Slam Poet and Scholar Adds Lawyer to His Repertoire

By
Gary Shapiro
May 04, 2018

As a slam poet and spoken word artist, Que’Nique Mykte’ Newbill knows how to tell a story. And he’s decided to do that through the language of law.

Newbill, who goes by Que (pronounced like the letter Q), is graduating from Columbia Law School in May, having received an NAACP Legal Defense Fund Earl Warren scholarship, which goes to law students who have the potential to be civil rights and public interest attorneys.

“I decided to pursue law for many reasons,” he said. “But more importantly, I know that my J.D. will enable me to leverage my legal training and knowledge to serve my community in so many ways.”

Newbill has already started. In his second year, he received the Law School’s Irell & Manella Prize for outstanding leadership and good citizenship. In his third, the members of Columbia’s Black Law Students Association voted Newbill the most likely to start a movement on social media. “The goal should always be to help move the needle forward in the right direction,” he said.

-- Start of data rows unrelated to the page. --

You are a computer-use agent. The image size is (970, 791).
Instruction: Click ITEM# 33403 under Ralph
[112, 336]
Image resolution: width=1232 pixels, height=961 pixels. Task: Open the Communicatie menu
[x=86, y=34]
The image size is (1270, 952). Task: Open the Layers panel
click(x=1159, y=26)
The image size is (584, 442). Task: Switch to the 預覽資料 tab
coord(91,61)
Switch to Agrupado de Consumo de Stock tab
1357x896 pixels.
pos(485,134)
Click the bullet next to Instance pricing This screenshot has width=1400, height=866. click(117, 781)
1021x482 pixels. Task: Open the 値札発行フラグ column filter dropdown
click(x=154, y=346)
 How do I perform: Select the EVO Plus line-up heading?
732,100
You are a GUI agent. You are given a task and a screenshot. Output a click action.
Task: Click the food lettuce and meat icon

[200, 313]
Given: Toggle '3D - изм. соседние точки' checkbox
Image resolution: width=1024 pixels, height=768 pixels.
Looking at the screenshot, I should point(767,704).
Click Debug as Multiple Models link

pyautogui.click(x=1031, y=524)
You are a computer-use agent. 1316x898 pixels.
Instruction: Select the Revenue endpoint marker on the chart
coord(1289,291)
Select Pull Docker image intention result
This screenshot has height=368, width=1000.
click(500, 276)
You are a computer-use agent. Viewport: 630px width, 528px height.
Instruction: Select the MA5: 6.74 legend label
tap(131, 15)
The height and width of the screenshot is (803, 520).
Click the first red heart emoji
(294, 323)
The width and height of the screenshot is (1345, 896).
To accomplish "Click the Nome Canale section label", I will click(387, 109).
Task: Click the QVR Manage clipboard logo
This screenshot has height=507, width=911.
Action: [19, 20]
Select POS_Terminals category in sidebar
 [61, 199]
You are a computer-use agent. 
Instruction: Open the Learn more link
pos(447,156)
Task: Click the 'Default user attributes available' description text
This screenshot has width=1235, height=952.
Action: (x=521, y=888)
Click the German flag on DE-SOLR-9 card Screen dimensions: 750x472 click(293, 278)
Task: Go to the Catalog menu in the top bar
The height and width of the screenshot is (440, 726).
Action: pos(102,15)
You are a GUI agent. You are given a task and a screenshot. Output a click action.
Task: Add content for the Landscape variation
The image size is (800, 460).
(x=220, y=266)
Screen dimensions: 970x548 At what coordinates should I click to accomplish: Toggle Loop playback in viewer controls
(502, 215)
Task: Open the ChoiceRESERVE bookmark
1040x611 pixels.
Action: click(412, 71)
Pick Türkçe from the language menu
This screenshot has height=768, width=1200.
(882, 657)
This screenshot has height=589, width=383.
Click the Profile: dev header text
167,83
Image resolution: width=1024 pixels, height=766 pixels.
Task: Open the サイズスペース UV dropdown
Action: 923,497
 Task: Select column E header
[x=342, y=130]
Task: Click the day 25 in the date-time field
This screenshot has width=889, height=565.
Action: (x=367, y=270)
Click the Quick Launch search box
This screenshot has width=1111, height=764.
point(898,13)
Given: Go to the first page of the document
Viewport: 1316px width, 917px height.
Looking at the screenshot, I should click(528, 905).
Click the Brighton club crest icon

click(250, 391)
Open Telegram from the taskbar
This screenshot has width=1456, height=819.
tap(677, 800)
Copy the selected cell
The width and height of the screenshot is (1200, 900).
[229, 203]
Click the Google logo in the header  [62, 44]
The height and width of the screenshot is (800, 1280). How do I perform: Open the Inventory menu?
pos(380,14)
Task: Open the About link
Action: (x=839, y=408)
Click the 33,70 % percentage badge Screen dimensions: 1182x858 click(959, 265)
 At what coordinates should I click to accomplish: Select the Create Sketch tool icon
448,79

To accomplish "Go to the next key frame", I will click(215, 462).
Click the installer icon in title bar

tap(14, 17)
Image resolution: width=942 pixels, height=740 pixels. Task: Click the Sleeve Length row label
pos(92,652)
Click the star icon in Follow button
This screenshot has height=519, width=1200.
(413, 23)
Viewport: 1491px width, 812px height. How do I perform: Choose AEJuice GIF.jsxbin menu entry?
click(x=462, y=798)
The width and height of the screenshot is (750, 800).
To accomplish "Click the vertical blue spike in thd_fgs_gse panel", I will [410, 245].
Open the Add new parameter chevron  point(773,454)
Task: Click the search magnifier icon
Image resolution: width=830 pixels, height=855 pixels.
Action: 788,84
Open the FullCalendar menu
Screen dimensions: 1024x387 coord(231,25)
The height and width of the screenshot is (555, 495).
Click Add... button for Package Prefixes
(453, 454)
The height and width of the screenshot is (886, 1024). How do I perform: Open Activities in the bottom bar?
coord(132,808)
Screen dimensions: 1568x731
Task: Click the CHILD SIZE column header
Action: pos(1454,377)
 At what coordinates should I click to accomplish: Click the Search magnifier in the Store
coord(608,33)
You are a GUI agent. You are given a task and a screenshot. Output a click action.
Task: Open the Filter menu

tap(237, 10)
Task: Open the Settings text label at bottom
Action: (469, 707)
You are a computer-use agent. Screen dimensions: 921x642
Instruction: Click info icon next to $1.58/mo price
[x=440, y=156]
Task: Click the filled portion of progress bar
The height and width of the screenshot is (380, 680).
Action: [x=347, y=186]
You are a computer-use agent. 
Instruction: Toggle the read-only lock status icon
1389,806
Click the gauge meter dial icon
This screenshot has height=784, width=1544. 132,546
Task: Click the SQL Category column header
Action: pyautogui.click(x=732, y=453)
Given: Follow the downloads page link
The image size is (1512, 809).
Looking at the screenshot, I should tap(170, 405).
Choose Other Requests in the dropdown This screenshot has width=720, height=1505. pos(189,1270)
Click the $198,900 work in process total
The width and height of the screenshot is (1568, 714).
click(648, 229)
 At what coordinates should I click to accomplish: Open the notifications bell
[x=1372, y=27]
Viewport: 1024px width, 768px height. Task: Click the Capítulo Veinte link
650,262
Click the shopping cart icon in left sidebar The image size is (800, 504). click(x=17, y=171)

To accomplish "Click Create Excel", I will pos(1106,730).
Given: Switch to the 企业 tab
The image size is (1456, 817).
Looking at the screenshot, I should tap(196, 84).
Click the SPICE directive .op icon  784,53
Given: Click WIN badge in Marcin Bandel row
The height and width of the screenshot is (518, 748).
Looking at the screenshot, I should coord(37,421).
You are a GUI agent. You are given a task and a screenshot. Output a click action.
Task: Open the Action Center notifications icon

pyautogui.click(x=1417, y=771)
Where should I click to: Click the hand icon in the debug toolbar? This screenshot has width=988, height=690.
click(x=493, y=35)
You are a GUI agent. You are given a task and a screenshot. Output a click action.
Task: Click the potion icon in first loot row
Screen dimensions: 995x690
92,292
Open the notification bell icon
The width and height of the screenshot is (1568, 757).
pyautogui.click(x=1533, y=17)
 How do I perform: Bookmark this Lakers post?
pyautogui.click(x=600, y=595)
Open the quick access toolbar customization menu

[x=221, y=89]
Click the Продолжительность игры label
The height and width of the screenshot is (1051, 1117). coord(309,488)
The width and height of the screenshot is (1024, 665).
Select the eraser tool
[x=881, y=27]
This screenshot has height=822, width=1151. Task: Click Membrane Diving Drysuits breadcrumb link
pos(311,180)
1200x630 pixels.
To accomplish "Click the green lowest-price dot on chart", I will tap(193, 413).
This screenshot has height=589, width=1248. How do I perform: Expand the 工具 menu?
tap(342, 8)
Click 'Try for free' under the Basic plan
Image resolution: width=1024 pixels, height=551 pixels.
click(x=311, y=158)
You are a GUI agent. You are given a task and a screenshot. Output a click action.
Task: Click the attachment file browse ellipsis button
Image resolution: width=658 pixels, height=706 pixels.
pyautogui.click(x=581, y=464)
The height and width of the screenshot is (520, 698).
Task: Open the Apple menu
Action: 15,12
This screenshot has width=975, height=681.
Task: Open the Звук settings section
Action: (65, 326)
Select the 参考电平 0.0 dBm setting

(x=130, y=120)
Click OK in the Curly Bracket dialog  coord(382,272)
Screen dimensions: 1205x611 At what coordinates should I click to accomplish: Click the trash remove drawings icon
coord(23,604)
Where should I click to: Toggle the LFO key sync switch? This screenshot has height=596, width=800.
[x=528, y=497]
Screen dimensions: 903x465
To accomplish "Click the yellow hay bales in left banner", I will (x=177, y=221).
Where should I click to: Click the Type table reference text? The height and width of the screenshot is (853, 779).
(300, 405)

A native of Atlanta, Que was raised by his single mother in south Georgia. Newbill is the first in his family to go to college, majoring in political science and studying Arabic at Grinnell College in Iowa, where he also won slam poetry contests. After graduating in 2011, he worked at the University of Jordan for a semester that coincided with the Arab Spring. “It was really powerful. You knew you were witnessing an important part of history.”

From 2013 to 2015, he was an advisor to Fulbright students coming from the Middle East to study in the United States. He was a liaison between the Department of State, U.S. Embassy staff and representatives at U.S. universities “The students were among the most talented group that I have ever met. I’m still friends with a lot of them,” he said.

During the summer after his first year at the Law School, Newbill worked with the Lawyers’ Committee for Civil Rights in San Francisco, where he participated in a clinic for about a dozen low-income individuals each week that provided legal advice on issues such as housing, discrimination, and small claims. “You truly realize how much work still has to be done,” he said.

And Newbill has done much to see that the advocacy work he’s sees in the world does get done. He has worked with the Broadway Advocacy Coalition, which uses storytelling and artistic performances to raise audience awareness of issues such as immigration, criminal justice, civic engagement, and political participation.

In 2017 he spent an independent semester abroad studying civil rights laws and alternative dispute resolution at the University of Cape Town. He consults at the Ali Forney Center in Harlem, which serves homeless LGBT youth, developing a comprehensive mediation guide for their sites in New York City. And more recently he also has been a research assistant to Columbia Law School Professor Patricia Williams, a renowned expert on race, gender and the law.

After Commencement Newbill will turn his attention to a new and different job at a major law firm. Last summer, he worked at Debevoise & Plimpton LLP, which offered him a position after he graduates.

“Being a lawyer means recognizing many public issues such as education do not always neatly fit within a litigation framework or adversarial context,” he said. “Law school has shown me the ways lawyers can be effective community leaders, mediators, and policy makers.”